▶ [TEXTE FOURNI]:
..............................

Si le potentiel de la stratégie audacieuse plaît à l'ère du commerce en ligne, sa réalisation n'en comporte pas moins quelques risques, conviennent les financiers.
L'épicier s'empresse actuellement à convertir quelque 65 Safeways et Sobeys à l'enseigne à bas prix FreshCo dans l'ouest du pays, où on n'en compte aucun.
Le plus gros pari est de loin la décision d'implanter quatre centres de distribution robotisés pour répondre aux commandes en ligne. Contrairement à ses concurrentes, qui misent surtout sur l'assemblage et la collecte en magasin, Empire prévoit traiter en 15 minutes chacune des commandes virtuelles dans les quatre centres, puis les livrer en quelques heures.
Le nouveau service par lequel les clients auront accès à 39 000 produits a été baptisé Voilà par IGA au Québec et Voilà by Sobeys ailleurs. Le premier centre ouvrira ses portes au printemps 2020 à Vaughan, en Ontario. Celui de Pointe-Claire, annoncé le 9 mai, sera fonctionnel en 2021.
L'entreprise n'a pas encore terminé la composition de l'équipe de direction qui mènera cet énorme effort de transformation. Empire a promu le responsable des activités du Québec, Pierre Saint-Laurent, au nouveau rôle national de chef de l'exploitation.
Le chef de la direction financière Michael Vels supervisera désormais l'équipe des technologies de l'information au moment où l'épicier entame une nouvelle phase d'innovation numérique.

..............................

▶ [LISTE FOURNIE]:
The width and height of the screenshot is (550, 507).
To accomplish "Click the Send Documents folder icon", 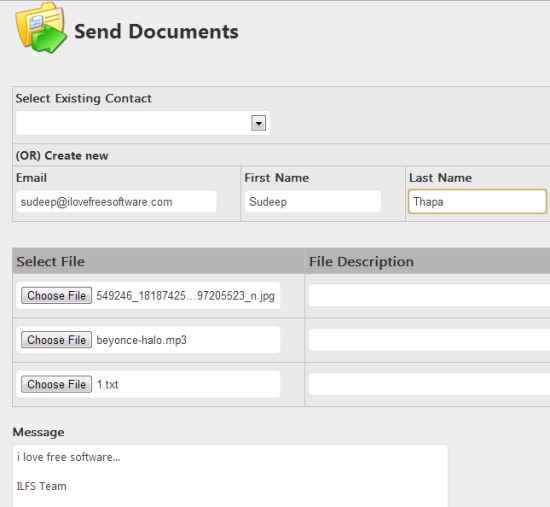I will 41,28.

..............................

▶ [À FAIRE]: Relevez tous les noms de villes et de provinces cités dans le texte fourni. La liste n'est pas utile ici.

▶ [RÉPONSE]: Québec, Vaughan, Ontario, Pointe-Claire